Until the 1980s, researchers didn't consider the excitatory amino acid N-methyl-D-aspartate (NMDA) to be a receptor in mammalian brains. That began to change in 1982, when Joerg Lehmann and Bernard Scatton studied the interaction between excitatory amino acids and striatal cholinergic neurons in vitro (Brain Res, 252:77-89, 1982). They suggested that excitatory amino acids such as glutamate act at NMDA receptors on the dendrites of striatal cholinergic interneurons.

Over the years, this line of research eventually demonstrated that in healthy human subjects, NMDA antagonists could cause the negative symptoms and cognitive impairments observed in schizophrenia (Cell Molec Neurobiol, 26:365-84, 2006). That led to the idea that NMDA agonists such as glutamate could combat those symptoms - leaving drug developers with an option other than the dopamine D2 receptors, which essentially all antipsychotics target.

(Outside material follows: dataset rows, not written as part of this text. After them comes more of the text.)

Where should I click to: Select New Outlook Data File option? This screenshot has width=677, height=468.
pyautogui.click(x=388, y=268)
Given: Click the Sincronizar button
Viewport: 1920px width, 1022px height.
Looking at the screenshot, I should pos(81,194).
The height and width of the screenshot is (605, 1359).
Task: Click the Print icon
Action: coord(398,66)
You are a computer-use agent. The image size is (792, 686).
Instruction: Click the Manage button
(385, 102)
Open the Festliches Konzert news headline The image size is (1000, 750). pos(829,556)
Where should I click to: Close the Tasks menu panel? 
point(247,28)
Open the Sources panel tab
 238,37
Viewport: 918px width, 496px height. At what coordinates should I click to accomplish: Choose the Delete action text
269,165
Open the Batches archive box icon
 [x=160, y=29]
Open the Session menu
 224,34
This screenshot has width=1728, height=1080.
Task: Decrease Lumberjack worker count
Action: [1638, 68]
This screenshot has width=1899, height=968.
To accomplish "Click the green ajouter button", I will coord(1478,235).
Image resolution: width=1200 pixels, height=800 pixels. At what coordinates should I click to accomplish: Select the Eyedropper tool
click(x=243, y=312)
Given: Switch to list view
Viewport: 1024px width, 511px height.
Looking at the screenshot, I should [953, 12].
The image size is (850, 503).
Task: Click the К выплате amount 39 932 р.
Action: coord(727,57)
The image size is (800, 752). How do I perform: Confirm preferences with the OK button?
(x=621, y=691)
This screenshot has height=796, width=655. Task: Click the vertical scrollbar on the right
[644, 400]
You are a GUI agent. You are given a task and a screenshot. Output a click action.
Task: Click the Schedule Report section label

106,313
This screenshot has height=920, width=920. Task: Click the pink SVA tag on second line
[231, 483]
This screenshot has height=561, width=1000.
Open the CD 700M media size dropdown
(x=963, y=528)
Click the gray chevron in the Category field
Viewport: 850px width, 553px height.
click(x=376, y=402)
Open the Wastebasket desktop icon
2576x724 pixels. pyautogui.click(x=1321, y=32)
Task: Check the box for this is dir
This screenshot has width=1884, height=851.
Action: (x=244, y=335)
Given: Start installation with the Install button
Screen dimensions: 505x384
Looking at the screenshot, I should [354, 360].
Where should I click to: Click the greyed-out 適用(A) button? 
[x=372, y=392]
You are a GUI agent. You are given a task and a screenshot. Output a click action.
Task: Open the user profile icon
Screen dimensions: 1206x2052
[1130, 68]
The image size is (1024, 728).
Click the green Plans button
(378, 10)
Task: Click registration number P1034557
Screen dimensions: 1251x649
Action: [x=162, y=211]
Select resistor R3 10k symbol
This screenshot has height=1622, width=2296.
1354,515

Indeed, researchers say that in the pathophysiology of schizophrenia, NMDA may be a more primary target than dopamine. "When you give animals ketamine or phencyclidine, it causes a disinhibition of pyramidal flow of glutamatergic output; this causes an increase in dopamine release," says Joseph Coyle, a professor of psychiatry and neuroscience at Harvard Medial School. "The dopamine hypothesis is that [an increase in dopamine levels] causes psychosis." But from the effect of ketamine on the NMDA receptor, it seems that "the increase in dopamine release is a downstream effect."

The first compound targeting metabotropic glutamate receptors (mGluR2/3), one kind of NMDA receptor, is currently in Phase II trials and has shown positive results so far. The compound, Eli Lilly's LY2140023, proved as effective as olanzapine, the study's positive control, with fewer extrapyramidal symptoms and less weight gain, according to Lilly's Sandeep Patil, who worked on clinical development and design for the study (Nature Med, 13:1102-7, 2007). Patil notes, however, that the scales for efficacy testing are not linear and lack definitive biomarkers.

Patil, Coyle and others say that researchers must test the long-term effects of this class of compounds to determine its role in the pathophysiology of schizophrenia. One obstacle will be the difficulty in modulating the glutamate system: Overstimulation leads to excitotoxicity, whereas blocking the system can lead to cell death via apoptosis. "It's a highly regulated system," says Coyle. "If it goes out of whack, it can do a ton of damage."